[Dataset entries]
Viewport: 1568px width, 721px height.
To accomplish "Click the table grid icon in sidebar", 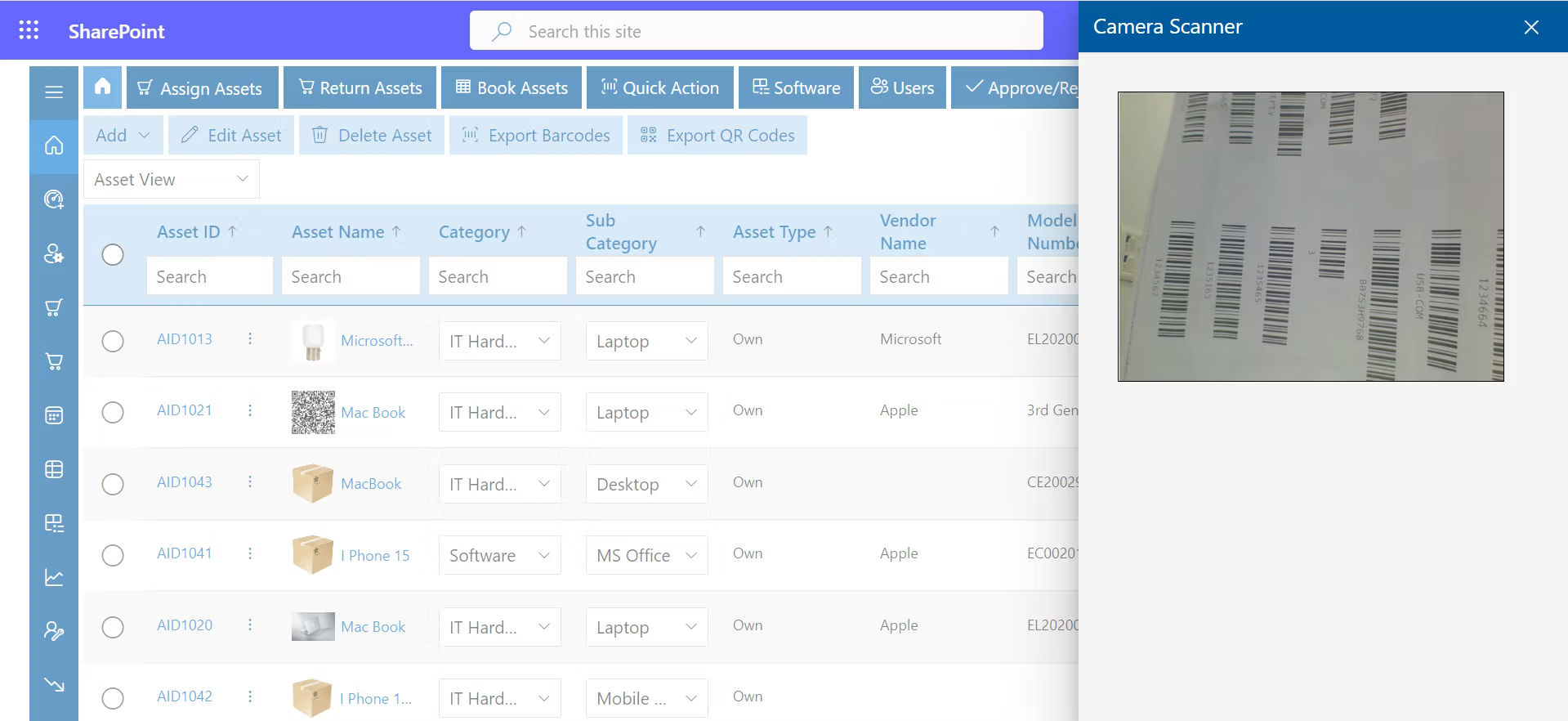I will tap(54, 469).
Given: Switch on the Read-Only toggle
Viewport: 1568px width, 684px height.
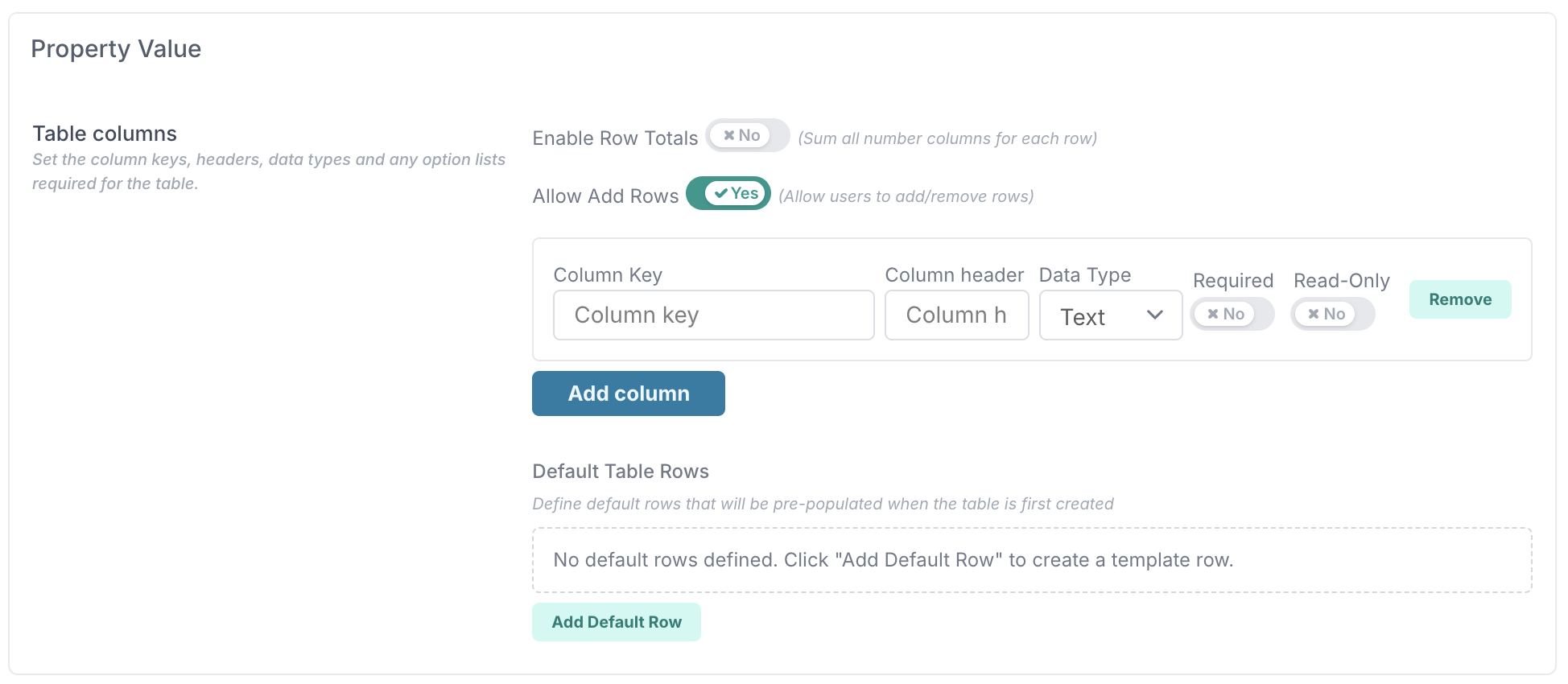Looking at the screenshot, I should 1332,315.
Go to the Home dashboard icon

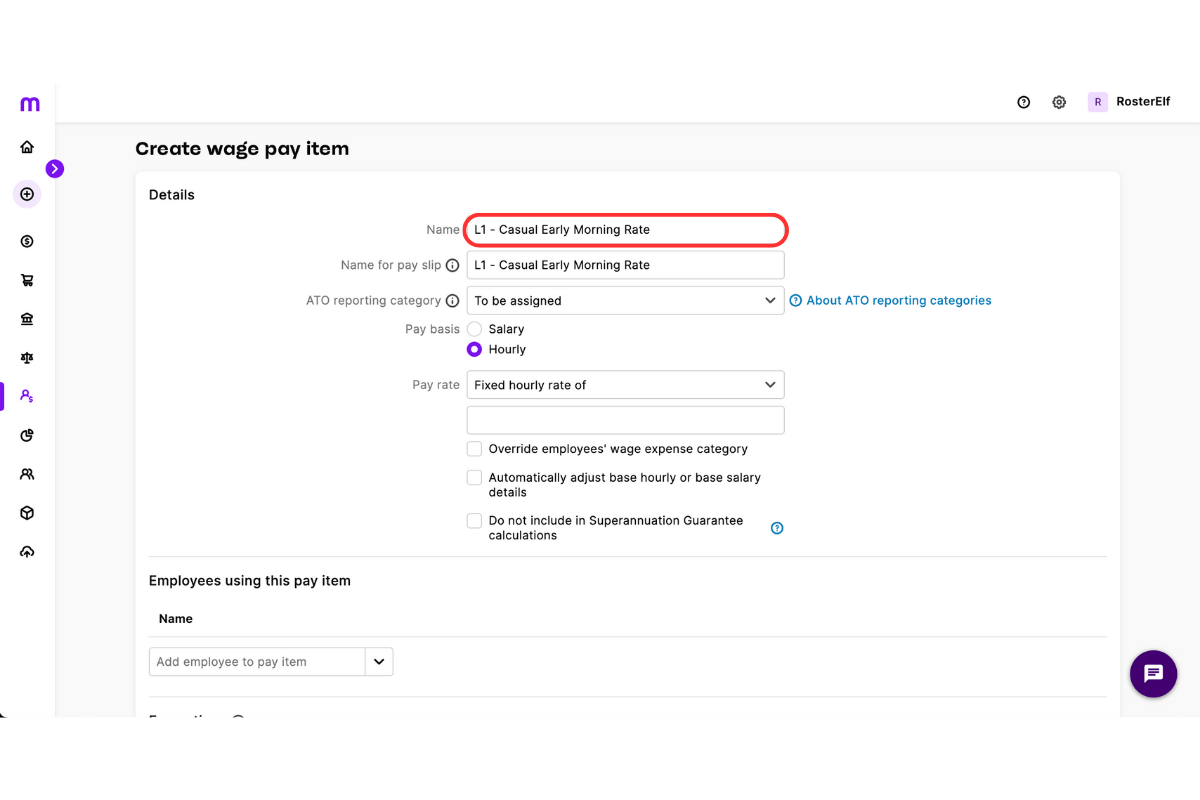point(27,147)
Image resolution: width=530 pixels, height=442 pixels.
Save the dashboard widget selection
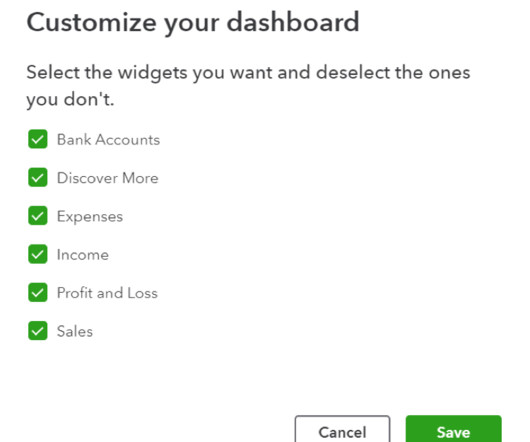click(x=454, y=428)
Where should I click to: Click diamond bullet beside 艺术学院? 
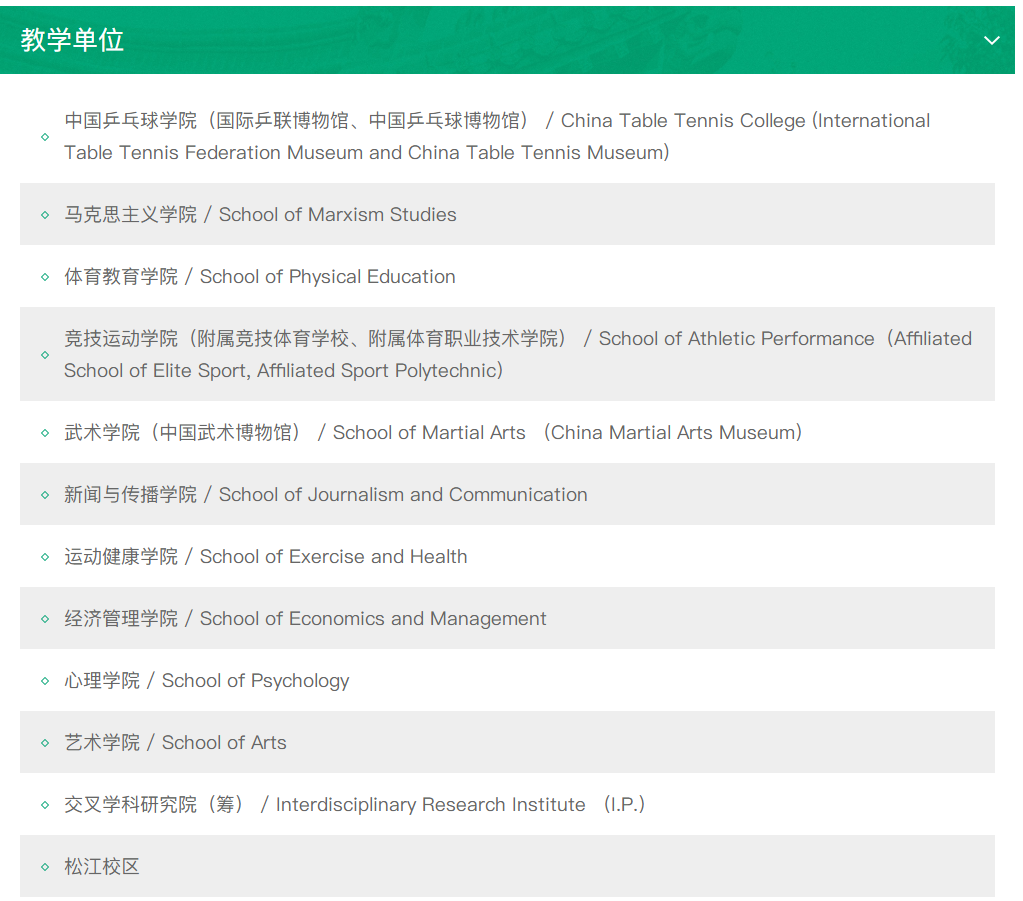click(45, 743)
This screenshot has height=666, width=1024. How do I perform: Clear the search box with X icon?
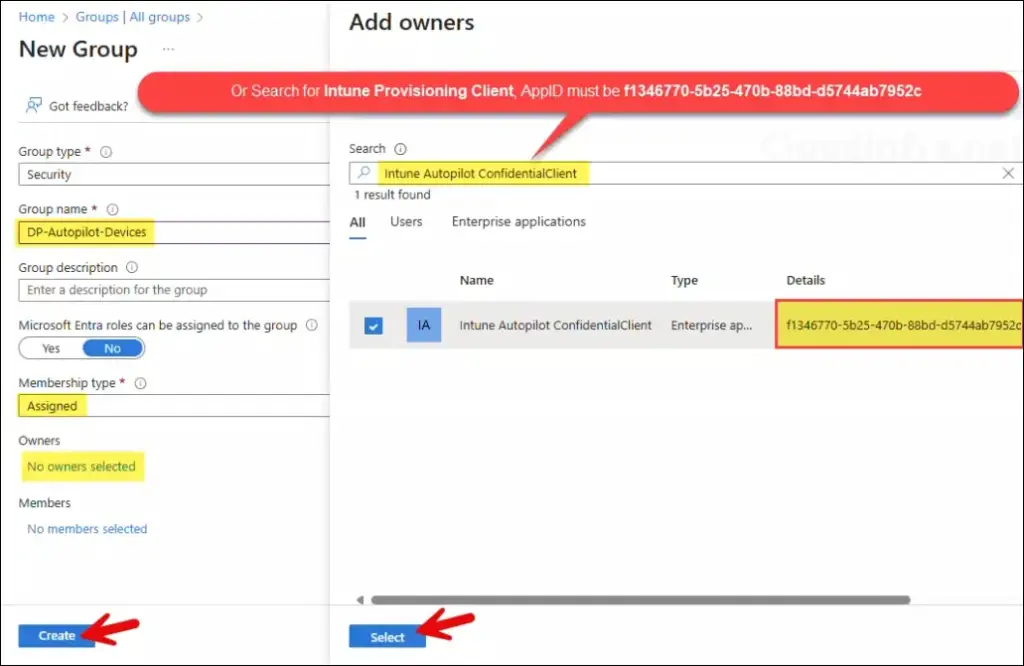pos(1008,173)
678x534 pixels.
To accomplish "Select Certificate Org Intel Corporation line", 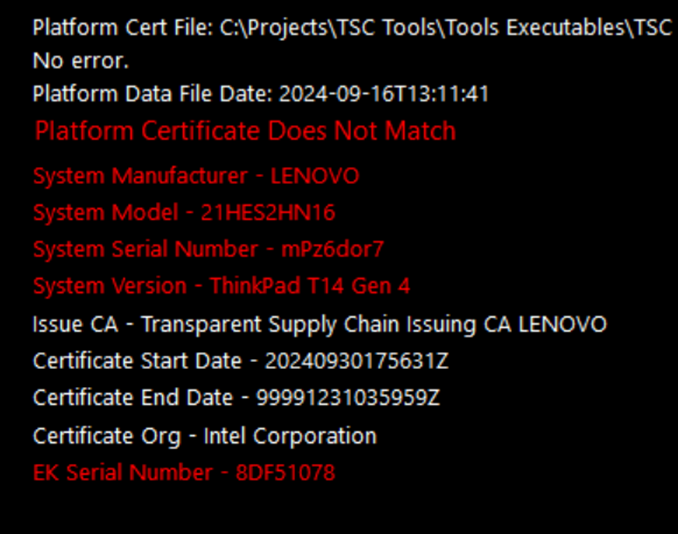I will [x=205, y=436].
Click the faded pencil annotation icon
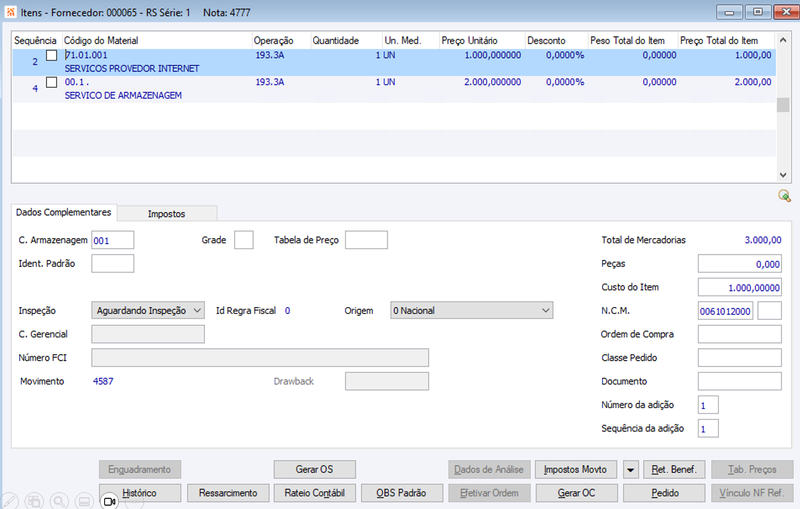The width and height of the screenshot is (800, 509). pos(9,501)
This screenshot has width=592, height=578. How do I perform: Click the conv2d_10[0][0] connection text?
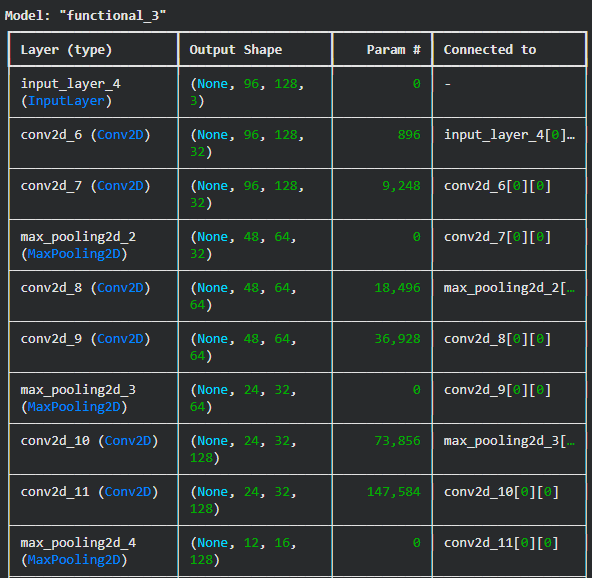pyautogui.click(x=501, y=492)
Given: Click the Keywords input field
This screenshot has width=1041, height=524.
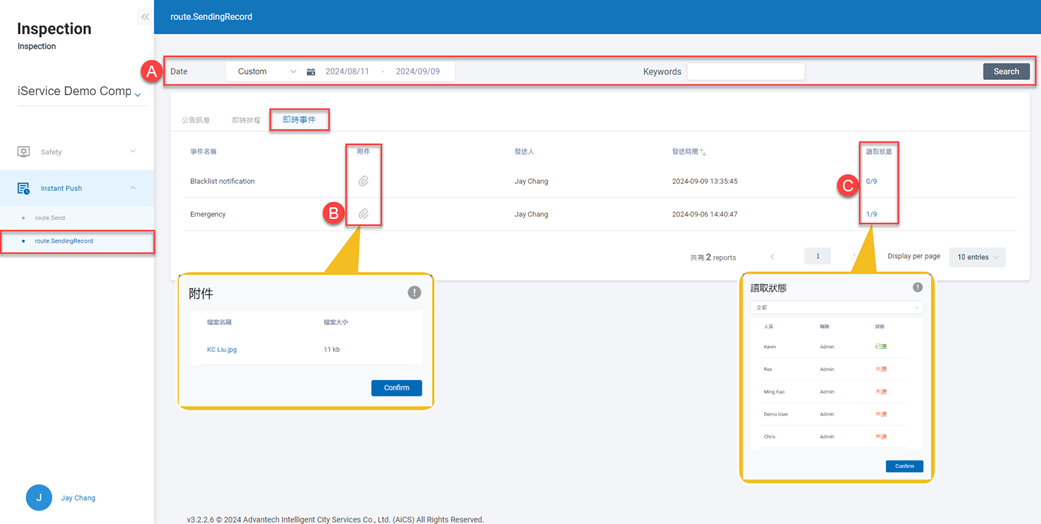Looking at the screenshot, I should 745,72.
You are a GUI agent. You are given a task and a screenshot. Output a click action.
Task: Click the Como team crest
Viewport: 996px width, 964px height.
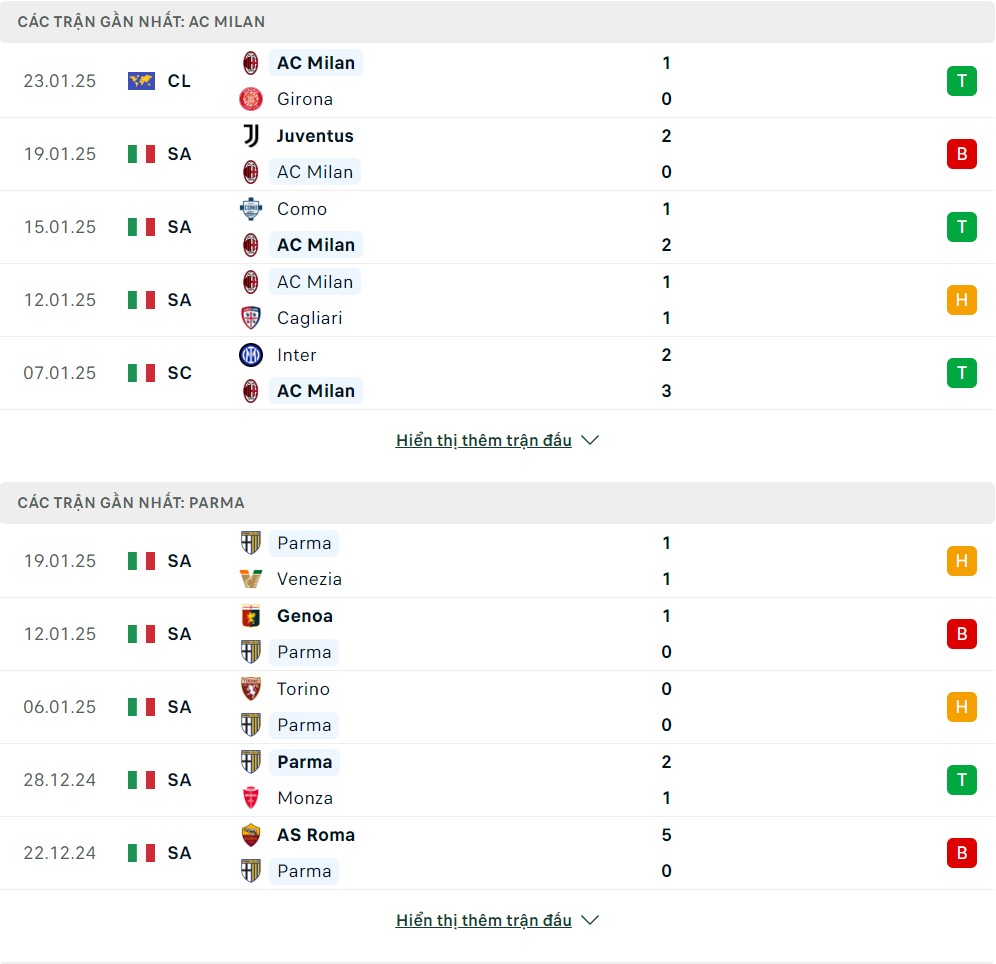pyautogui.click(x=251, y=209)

=== Task to complete ===
Find the line with "Click the faded pencil annotation icon" in the data above, and from there retype each line exactly through the line with "Task: Click the Como team crest", skipping the pictures along the way.

=== Written answer ===
Click the faded pencil annotation icon
The width and height of the screenshot is (800, 509). pos(9,501)
This screenshot has width=592, height=578. How do I perform: Click the conv2d_10[0][0] connection text?
pyautogui.click(x=501, y=492)
Given: Click the Keywords input field
This screenshot has width=1041, height=524.
Looking at the screenshot, I should 745,72.
You are a GUI agent. You are given a task and a screenshot. Output a click action.
Task: Click the Como team crest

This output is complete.